C'est dans ce cadre que la MONUSCO qui accompagne toutes les initiatives de paix en RDC, et dont le mandat est d'aider les autorités à lutter contre les groupes armés, a appuyé l'organisation d'une série d'ateliers sur l'exploitation illicite des ressources naturelles par les groupes armés à Goma, à Bunia, à Bukavu et à Beni du 1er au jeudi 3 août 2023.
Le nerf de la guerre des groupes armés
Ces assises ont porté sur l'exploitation illicite du cacao et de l'or et les conflits armés dans les territoires de Beni et Lubero. Pour Blaise Bolamba, secrétaire permanent de l'ONG CPC (Congo Peace Center) qui travaille pour la construction de l'Etat, la paix et le développement, « ce sont la fraude, le pillage, la contrebande qui alimentent et enrichissent les groupes armés qui perpétuent les crimes dans l'est de la RDC ». Il affirme même que cette exploitation frauduleuse des matières premières constitue l'une des sources de financement des guerres dans l'est du pays.
Qui fait quoi et où ?
Pendant trois jours, les participants ont passé en revu plusieurs matières. Ils ont aussi réfléchi et proposé des voies et moyens de sortie pour l'éradication des dynamiques négatives liées à l'exploitation du cacao et de l'or dans les territoires de Beni et Lubero en proie à un activisme persistant des groupes armés aussi bien locaux qu'étrangers. La question du cadre juridique sur les droits, devoirs et obligations sociales, économiques et techniques liés à l'exploitation des mines a aussi été passée en revue.
Il a été fait remarquer qu'il n'y a pas que les groupes armés qui exploitent illicitement les matières premières en RDC. D'autres acteurs sont pointés du doigt. Blaise Bolamba de l'ong Congo Peace Center l'a ainsi rappelé : « On cite aussi les forces armées de la RDC dans cette exploitation illicite. Des officiers militaires et d'autres éléments de défense et de sécurité ont été conviés ; parce que nous voulons que tous ces acteurs réfléchissent pour que nous puissions trouver les voies et moyens de couper ces liens entre la militarisation de nos sites miniers et les conflits dans nos régions ».
En réaction à ces affirmations, le colonel Alain Kiwewa, administrateur du territoire de Lubero, a indiqué que des enquêtes sont en cours pour identifier ces hommes et femmes en uniforme qui seraient impliqués dans l'exploitation illégale des ressources naturelles. Il a notamment insisté sur le fait que l'une des solutions passe par le démarrage du Programme de désarmement, démobilisation, relèvement communautaire et stabilisation (PDDRC-S) : « Nous attendons donc l'effectivité de ce plan et je pense que la présence de militaires ou de groupes armés dans des carrés miniers prendra fin ; parce que ces gens-là seront obligés de se joindre à nous dans le cadre de ce PDDRC-S ».
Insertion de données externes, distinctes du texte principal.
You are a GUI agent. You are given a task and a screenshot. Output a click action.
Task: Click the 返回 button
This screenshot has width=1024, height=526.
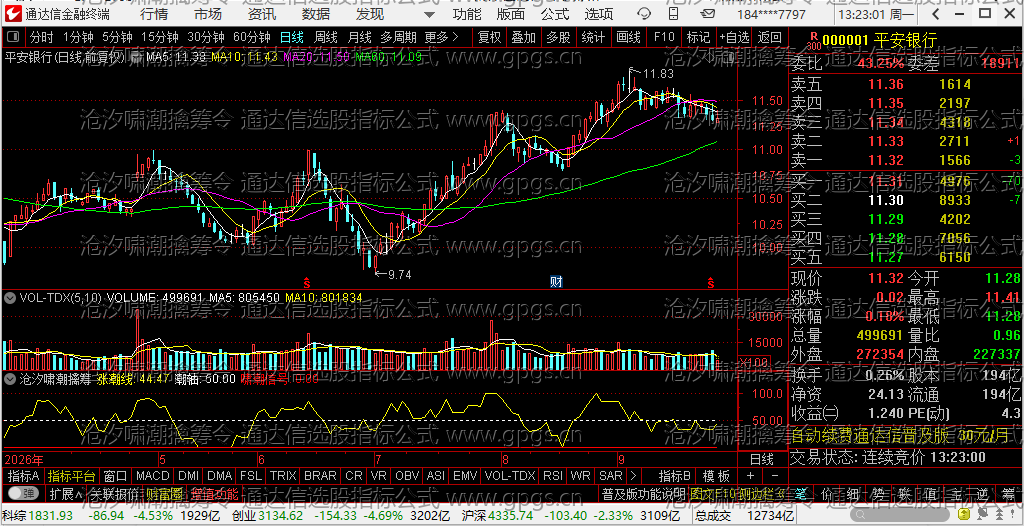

Les parties prenantes à cette rencontre ont salué l'accompagnement de la MONUSCO dans ce processus. Blaise Bolamba de l'ong Congo Peace Center a rappelé, en guise de conclusion, les différents types d'appuis de la Mission à ce processus : « La MONUSCO est pour nous un partenaire privilégié. Elle nous a aidés à financer ces activités de manière technique et pratique : elle prend en charge le transport de nos participants, ceux qui viennent de Kinshasa vers l'intérieur du pays ».